Sehubungan dengan bekerjanya institusi publik untuk memfasilitasi kehendak bersama, persoalan utama bukanlah semata-mata pada lemahnya pembangunan kapasitas aparat yang menjalankannya, melainkan terletak pada konteks struktural yaitu ketika kinerja pemerintahan beserta institusi publik yang ada di dalamnya dimanfaatkan untuk kepentingan aktor-aktor politik mulai tindakan koruptif. Seperti diutarakan oleh kandidat Gubernur Jakarta dari jalur independen, Faisal Basri (2012), misalnya, bagaimana mungkin anggaran pendidikan sebesar Rp10 triliun, namun dari 2.500 sekolah masih ada yang rusak, dengan gaji guru sebesar Rp500 ribu. Pada kondisi demikian isu-isu etnik maupun sentimen agama kerap digunakan untuk meredam masalah konkret tidak bekerjanya institusi publik untuk kepentingan bersama.

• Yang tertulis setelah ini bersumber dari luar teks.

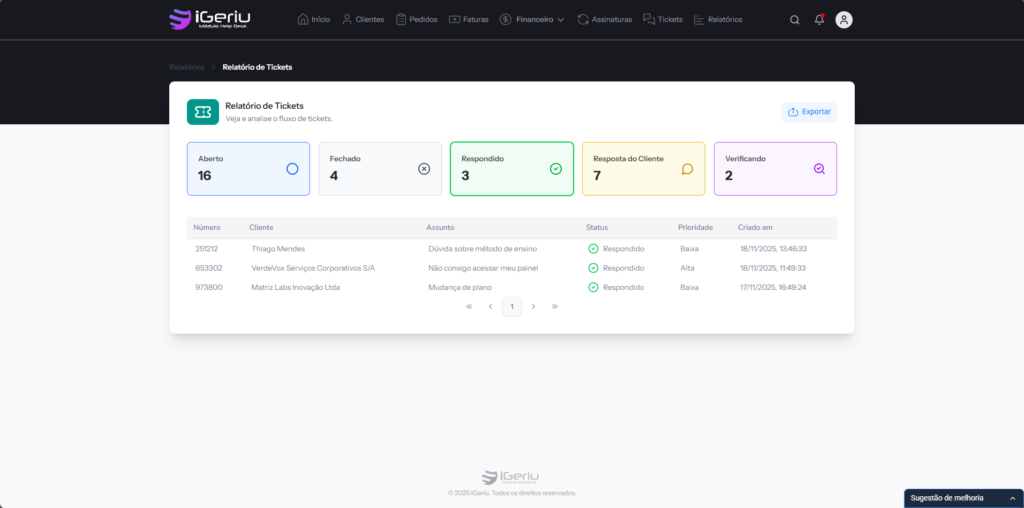
Task: Jump to the last page arrow
Action: 555,307
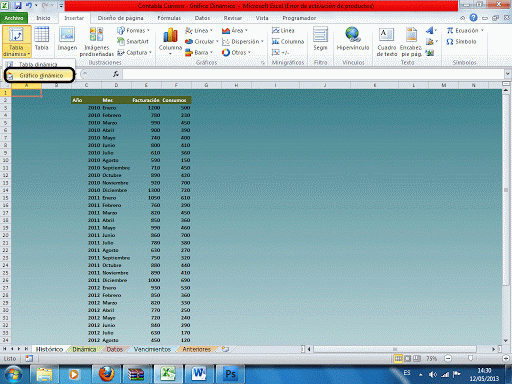The height and width of the screenshot is (384, 512).
Task: Expand the Formas shapes gallery
Action: [x=133, y=31]
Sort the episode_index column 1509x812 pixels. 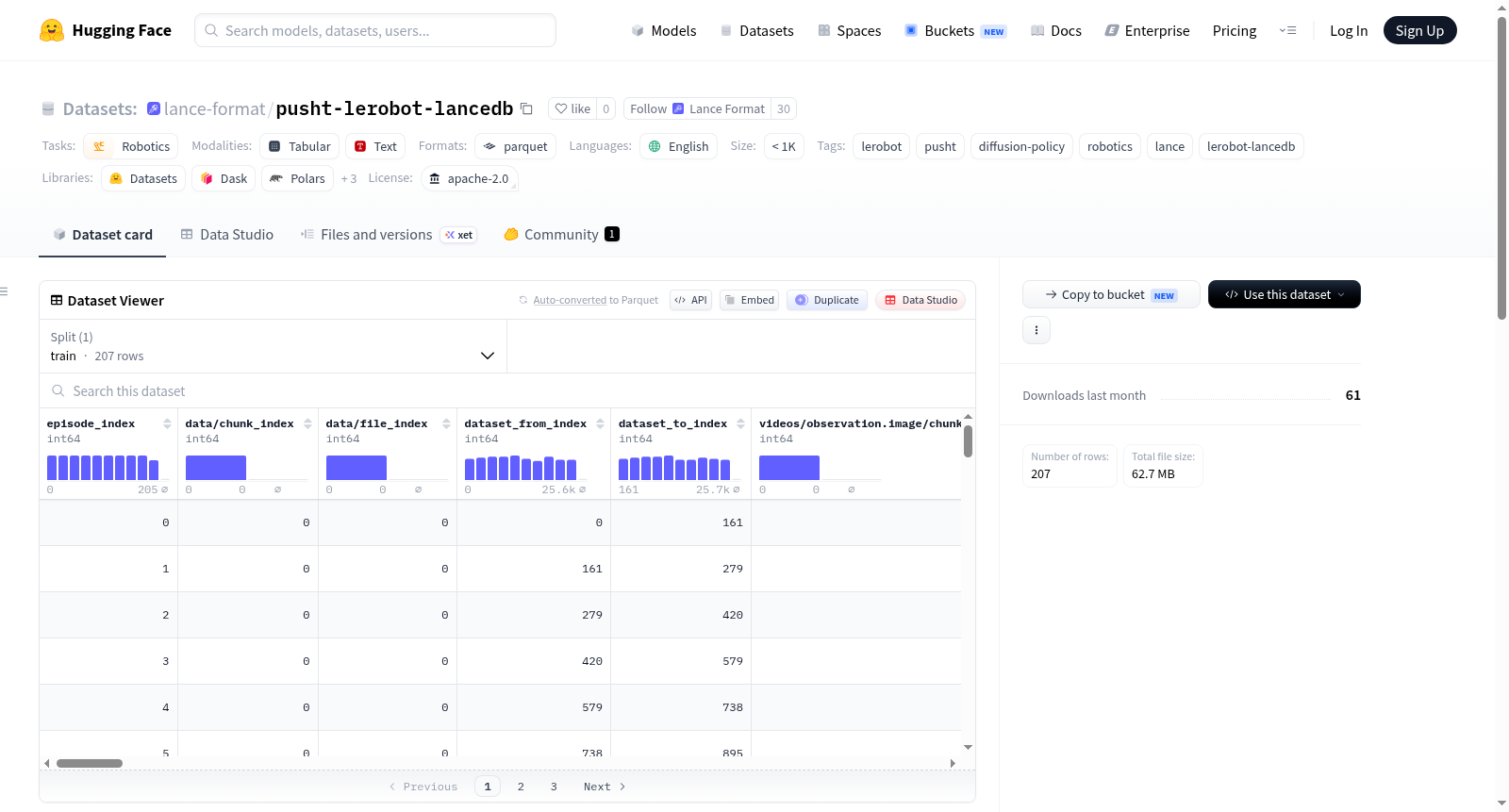[x=167, y=423]
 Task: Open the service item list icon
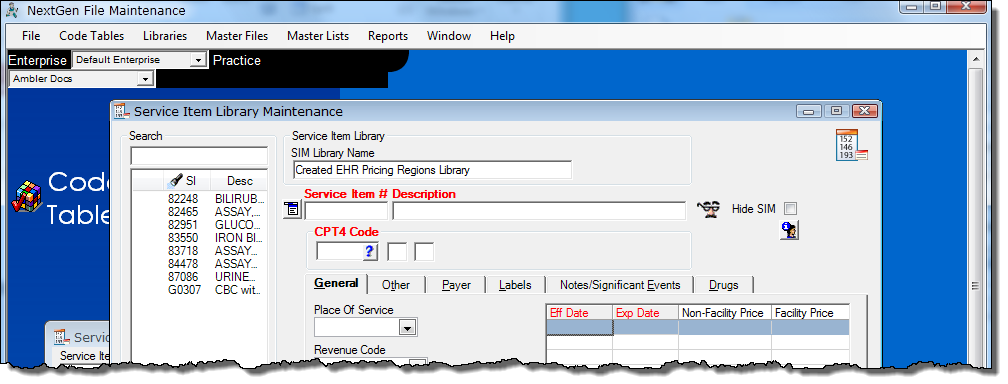(x=292, y=210)
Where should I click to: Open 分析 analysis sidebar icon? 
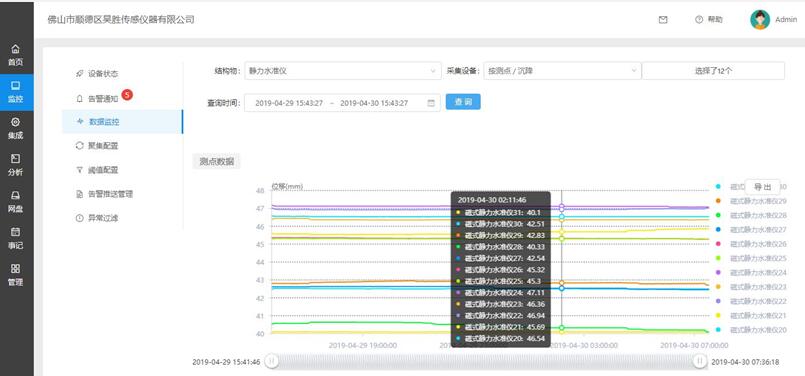coord(15,165)
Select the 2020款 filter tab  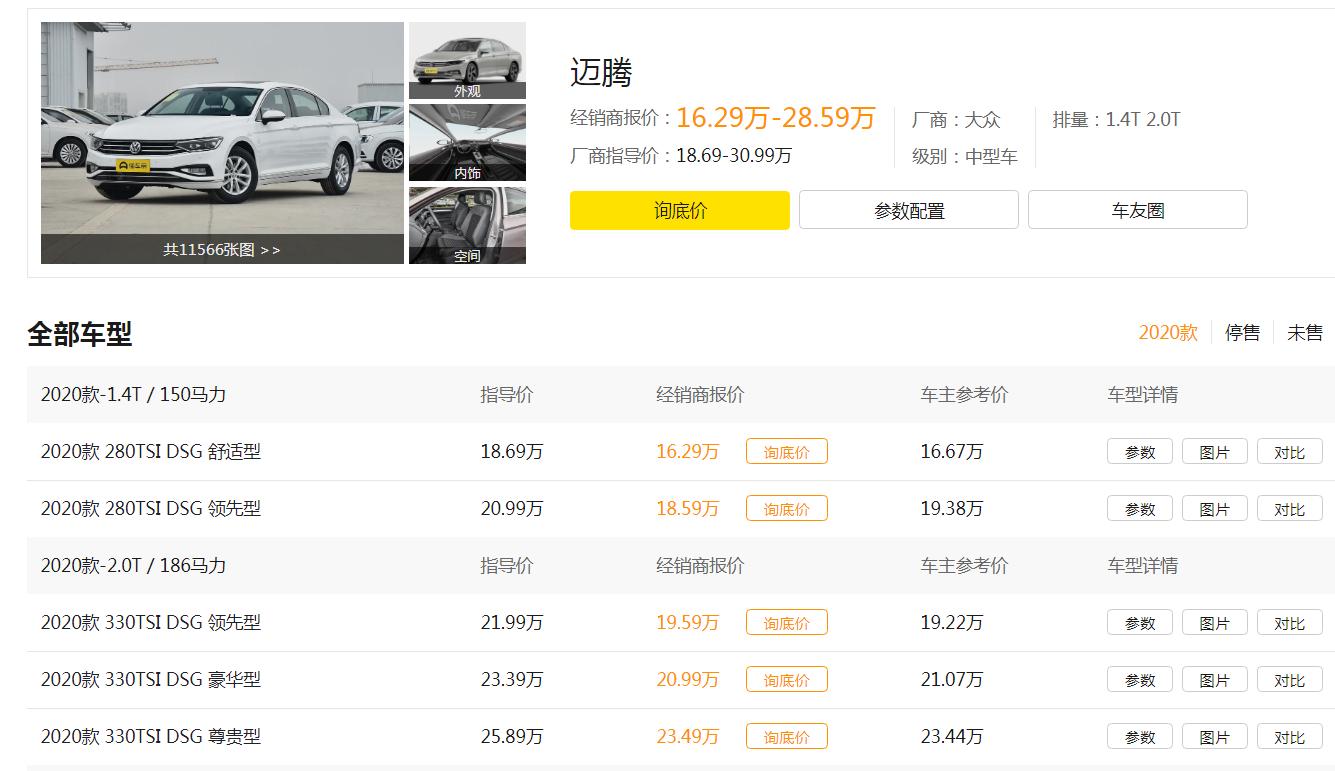tap(1167, 333)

Pada akhirnya berjalannya demokrasi di tingkat nasional maupun lokal ditentukan oleh kerja sama pemimpin dan warga dalam kerangka solidaritas dari setiap entitas Republik yang beragam. Dalam konteks membangun inklusivitas (keterbukaan) bagi penguatan aksi kolektif ini, peran agama menjadi penting bukan untuk me nempatkan satu kelompok lebih dominan daripada yang lain, namun nilai-nilai etis agama penting sebagai roh bagi pemuliaan kehidupan setiap warga negara. Terinspirasi oleh ungkapan almarhum Nurcholish Madjid (1999) dalam karyanya, Cita-Cita Politik Islam Era Reformasi, bahwa relevansi Islam dan agama-agama lain di Indonesia bukan terletak pada formalisme maupun superioritas kelompok, melainkan pada manifestasi nilai-nilai universalnya untuk menciptakan hubungan sosial yang luhur.